* _Work to be completed_
Lines from the line with "For every named" to the line with "Aantal: (30, 1165)" in the entries below, and only those, must be output exactly, with both ends included.

* _Material to process_
┄┄┄┄┄┄┄┄┄┄

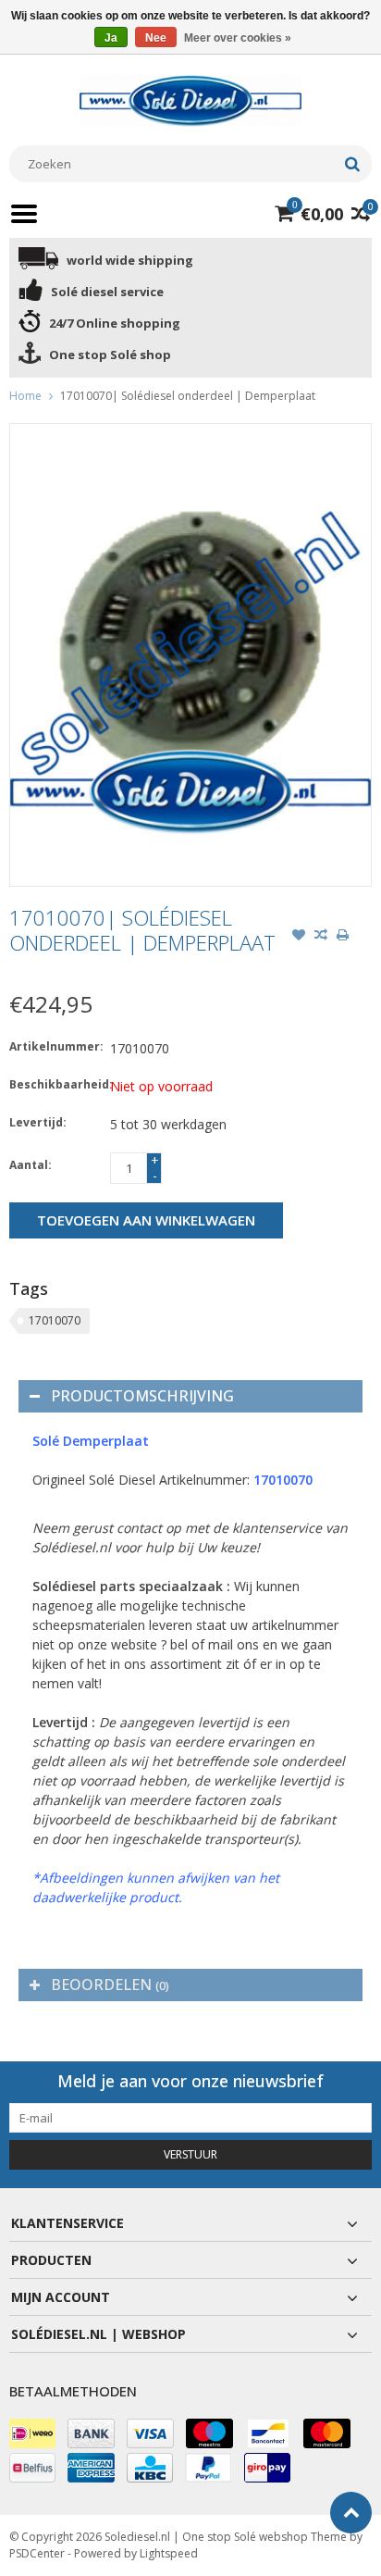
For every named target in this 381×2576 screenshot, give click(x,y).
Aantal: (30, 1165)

┄┄┄┄┄┄┄┄┄┄

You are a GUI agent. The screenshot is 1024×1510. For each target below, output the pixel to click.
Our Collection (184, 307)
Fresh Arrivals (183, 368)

┄┄┄┄┄┄┄┄┄┄

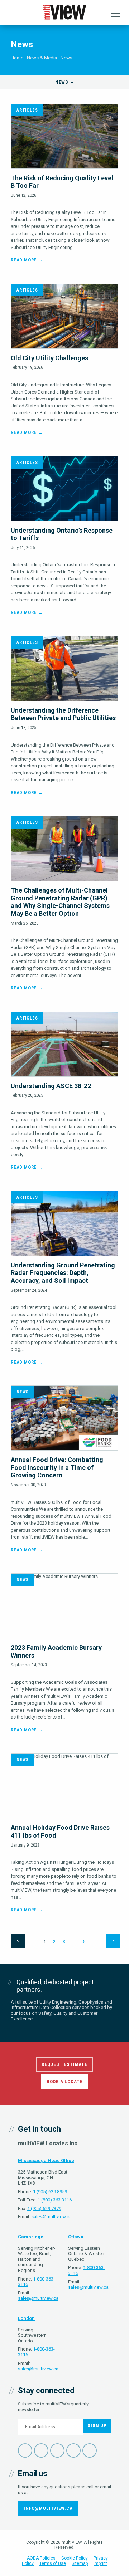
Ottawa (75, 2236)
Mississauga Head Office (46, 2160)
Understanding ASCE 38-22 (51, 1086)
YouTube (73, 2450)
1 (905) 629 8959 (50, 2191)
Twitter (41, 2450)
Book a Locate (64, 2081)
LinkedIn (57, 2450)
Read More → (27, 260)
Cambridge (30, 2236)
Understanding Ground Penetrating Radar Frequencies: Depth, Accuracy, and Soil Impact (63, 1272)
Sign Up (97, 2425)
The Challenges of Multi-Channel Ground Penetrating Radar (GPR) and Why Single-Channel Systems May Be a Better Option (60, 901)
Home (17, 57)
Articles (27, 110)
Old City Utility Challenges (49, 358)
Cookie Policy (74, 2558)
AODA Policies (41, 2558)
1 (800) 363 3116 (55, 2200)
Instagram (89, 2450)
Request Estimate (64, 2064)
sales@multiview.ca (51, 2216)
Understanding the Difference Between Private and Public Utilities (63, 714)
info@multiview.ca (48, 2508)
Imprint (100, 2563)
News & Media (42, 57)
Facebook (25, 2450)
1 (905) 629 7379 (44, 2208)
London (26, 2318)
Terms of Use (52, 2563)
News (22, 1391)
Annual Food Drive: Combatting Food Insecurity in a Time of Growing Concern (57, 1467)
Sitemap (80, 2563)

┄┄┄┄┄┄┄┄┄┄

* _Answer section_
For every named target in this 381×2576 screenshot, give click(x,y).
Aantal: (30, 1165)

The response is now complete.